I usually have about 3-4 cups of rice a day


----------



## cujo (Mar 30, 2014)

dallas mccarver diet offseason under John o regan

An example of my Diet on say a leg day which is of course much higher calorie day would go as follows
6 am- 12 oz 93/7 lean ground beef, 4 whole eggs, 1 cup grits (pre cooked)
8 am- 14 oz chicken, 14oz white potato, 1 cup broccoli, 1 tbsp olive oil
10 am- 3 scoop syntha 6, 1.5 cup oats, 1/4 cup walnuts 
12 pm- 14 oz top sirloin, 14oz white pot, 1 cup asparagus, 1 tbsp oilve oil
2 pm- train quads
330 pm- post workout shake 100grams carbs/ 2 scoops syntha-6 isolate, 1 cup white rice
5 pm- 14 oz chicken, 14 oz sweet pot
7 pm- 14 oz top sirloin, 14 oz white pot, 1 cup asparagus, 1 tbsp olive oil
9 pm- train hams and glutes
1030 pm- same post workout shake w/ 1 cup of white rice
1130 pm- 14 oz chicken/ 14 oz sweet pot
sleep till 2 am
when I wake up to pee I have 2 scoops of syntha-6 						 					  					 				 			 			 			 				 				 

I have been doing this diet just cut the carbs in half, no added fats and have been loving the results. I run my gear high and stay on gh, but this diet is a good starting point for someone who wants to eat clean and grow. Ur body will adapt to eating every 2 hours or so.


----------



## mattsilf (Mar 30, 2014)

Holy shit, thats an expensive diet. I better stick to my gainer shakes lol. Thanks for posting that.


----------



## cujo (Mar 30, 2014)

lol yea I stock up when chicken is 1.88 lb and usually do 96/4 ground beef over steak. 
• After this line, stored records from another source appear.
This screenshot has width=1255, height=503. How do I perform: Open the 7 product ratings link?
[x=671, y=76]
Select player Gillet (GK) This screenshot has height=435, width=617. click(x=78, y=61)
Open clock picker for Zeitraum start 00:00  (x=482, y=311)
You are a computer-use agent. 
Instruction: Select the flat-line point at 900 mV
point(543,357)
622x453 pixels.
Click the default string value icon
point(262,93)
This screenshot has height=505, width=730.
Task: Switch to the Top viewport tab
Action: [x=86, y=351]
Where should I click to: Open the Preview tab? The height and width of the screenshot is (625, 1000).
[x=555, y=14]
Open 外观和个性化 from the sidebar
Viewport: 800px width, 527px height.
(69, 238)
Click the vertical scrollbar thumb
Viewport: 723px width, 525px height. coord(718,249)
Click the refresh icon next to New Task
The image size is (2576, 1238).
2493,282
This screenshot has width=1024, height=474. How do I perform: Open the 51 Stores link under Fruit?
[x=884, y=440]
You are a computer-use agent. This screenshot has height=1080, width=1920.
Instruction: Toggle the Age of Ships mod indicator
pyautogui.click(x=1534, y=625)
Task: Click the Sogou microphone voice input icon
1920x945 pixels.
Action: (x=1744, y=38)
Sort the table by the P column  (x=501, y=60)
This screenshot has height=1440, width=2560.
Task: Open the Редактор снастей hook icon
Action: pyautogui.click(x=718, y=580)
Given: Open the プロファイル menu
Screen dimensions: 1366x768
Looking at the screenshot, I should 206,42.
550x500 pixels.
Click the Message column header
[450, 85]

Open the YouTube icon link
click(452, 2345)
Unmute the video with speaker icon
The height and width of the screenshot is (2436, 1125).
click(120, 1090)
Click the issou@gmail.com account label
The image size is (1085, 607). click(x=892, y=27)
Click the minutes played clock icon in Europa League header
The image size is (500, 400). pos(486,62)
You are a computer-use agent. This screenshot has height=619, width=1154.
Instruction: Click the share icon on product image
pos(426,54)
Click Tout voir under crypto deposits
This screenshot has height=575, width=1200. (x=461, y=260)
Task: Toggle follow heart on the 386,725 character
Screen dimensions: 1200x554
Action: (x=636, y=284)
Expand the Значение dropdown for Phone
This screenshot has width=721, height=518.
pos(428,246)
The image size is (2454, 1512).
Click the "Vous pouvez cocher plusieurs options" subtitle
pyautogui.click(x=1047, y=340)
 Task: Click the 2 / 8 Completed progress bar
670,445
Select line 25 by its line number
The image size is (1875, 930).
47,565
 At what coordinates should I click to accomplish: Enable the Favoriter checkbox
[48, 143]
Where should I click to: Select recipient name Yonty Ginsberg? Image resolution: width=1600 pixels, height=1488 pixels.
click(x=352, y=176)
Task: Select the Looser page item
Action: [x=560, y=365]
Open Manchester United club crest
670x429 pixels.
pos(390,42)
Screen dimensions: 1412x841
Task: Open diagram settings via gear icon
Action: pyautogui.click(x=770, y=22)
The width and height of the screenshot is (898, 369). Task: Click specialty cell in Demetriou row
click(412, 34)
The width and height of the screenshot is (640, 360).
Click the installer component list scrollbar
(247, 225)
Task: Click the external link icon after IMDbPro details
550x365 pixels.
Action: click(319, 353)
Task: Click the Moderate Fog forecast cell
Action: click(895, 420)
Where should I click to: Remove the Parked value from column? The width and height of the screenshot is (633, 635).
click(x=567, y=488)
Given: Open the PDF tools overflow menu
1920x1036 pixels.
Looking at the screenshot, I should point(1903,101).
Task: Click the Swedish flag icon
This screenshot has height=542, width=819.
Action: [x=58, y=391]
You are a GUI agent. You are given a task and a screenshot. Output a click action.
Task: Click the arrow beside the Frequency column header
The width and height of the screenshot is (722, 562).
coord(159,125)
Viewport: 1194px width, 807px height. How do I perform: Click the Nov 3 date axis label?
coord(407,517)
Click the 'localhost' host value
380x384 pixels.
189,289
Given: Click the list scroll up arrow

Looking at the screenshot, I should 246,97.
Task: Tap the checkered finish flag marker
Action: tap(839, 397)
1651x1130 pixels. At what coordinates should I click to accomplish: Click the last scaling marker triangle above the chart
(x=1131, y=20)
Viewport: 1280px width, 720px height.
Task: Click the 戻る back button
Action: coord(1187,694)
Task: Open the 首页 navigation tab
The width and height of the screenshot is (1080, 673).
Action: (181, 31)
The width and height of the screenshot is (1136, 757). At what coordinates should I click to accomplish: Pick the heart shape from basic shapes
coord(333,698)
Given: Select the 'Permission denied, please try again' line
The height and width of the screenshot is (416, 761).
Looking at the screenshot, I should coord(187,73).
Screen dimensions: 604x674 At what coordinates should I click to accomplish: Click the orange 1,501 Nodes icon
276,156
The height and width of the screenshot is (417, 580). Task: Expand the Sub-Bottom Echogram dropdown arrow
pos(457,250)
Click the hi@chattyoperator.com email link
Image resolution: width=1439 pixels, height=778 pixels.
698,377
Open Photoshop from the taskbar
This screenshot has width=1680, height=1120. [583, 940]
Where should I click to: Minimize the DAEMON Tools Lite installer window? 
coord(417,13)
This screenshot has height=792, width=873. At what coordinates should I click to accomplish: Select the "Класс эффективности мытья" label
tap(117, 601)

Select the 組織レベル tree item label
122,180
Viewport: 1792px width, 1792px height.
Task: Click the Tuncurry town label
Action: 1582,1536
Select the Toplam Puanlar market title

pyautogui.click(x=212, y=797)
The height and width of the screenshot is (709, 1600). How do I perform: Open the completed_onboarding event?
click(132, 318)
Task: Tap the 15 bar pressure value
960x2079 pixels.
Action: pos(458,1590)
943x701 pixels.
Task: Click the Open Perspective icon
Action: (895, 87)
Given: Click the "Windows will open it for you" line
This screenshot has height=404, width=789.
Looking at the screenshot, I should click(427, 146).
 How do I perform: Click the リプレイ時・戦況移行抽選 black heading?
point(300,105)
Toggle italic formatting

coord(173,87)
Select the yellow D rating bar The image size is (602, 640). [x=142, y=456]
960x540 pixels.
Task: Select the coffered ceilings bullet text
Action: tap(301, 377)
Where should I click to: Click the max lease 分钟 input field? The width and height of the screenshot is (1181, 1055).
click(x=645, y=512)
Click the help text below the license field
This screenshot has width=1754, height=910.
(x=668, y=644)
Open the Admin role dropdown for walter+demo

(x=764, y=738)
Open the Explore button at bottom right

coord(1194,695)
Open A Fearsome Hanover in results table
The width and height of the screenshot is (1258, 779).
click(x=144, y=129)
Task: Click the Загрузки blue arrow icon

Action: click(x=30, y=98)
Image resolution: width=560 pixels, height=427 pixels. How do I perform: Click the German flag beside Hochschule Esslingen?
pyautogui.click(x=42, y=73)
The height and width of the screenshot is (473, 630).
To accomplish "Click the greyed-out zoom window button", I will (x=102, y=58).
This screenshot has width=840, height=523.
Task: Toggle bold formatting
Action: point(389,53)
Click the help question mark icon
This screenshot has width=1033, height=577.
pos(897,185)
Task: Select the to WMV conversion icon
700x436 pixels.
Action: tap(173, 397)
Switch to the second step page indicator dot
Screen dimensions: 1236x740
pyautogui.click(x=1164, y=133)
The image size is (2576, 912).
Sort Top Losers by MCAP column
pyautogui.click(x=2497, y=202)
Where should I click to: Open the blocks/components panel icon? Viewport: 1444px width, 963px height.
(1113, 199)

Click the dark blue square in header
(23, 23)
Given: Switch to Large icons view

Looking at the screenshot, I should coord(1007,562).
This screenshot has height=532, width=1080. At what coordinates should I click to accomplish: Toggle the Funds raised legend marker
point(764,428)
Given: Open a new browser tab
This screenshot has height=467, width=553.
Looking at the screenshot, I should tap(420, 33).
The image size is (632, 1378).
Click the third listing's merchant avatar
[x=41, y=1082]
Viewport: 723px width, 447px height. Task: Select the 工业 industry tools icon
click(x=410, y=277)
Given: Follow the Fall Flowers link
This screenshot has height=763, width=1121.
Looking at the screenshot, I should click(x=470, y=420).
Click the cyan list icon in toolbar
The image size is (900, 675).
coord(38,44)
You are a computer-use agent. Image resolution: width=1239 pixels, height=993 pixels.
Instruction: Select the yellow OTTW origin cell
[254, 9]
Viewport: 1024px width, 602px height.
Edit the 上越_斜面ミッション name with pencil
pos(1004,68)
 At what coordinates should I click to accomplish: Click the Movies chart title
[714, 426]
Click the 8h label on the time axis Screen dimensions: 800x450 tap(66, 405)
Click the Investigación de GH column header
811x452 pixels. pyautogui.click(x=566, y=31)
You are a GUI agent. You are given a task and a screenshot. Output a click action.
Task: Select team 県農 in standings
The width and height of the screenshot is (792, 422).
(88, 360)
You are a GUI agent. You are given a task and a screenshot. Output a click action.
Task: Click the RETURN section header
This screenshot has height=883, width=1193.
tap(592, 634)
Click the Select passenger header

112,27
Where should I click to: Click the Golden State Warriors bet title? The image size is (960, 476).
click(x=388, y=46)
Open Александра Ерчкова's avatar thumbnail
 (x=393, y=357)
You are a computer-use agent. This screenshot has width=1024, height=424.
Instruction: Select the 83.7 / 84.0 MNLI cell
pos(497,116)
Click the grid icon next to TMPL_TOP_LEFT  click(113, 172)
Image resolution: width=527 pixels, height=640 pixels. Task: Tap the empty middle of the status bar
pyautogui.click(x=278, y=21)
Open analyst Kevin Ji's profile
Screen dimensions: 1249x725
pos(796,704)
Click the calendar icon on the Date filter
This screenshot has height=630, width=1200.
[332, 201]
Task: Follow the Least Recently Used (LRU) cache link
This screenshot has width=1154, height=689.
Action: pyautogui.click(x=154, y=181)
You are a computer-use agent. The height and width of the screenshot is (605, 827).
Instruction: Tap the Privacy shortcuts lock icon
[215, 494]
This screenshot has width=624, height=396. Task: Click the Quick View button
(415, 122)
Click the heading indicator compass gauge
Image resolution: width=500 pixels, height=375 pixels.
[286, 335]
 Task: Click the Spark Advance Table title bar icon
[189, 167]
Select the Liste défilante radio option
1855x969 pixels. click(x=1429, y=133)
Sent from my iPhone using Tapatalk


----------



## ev1l (Apr 13, 2014)

cujo said:


> dallas mccarver diet offseason under John o regan
> 
> An example of my Diet on say a leg day which is of course much higher calorie day would go as follows
> 6 am- 12 oz 93/7 lean ground beef, 4 whole eggs, 1 cup grits (pre cooked)
> ...



14oz meat 5x a day... damn...


----------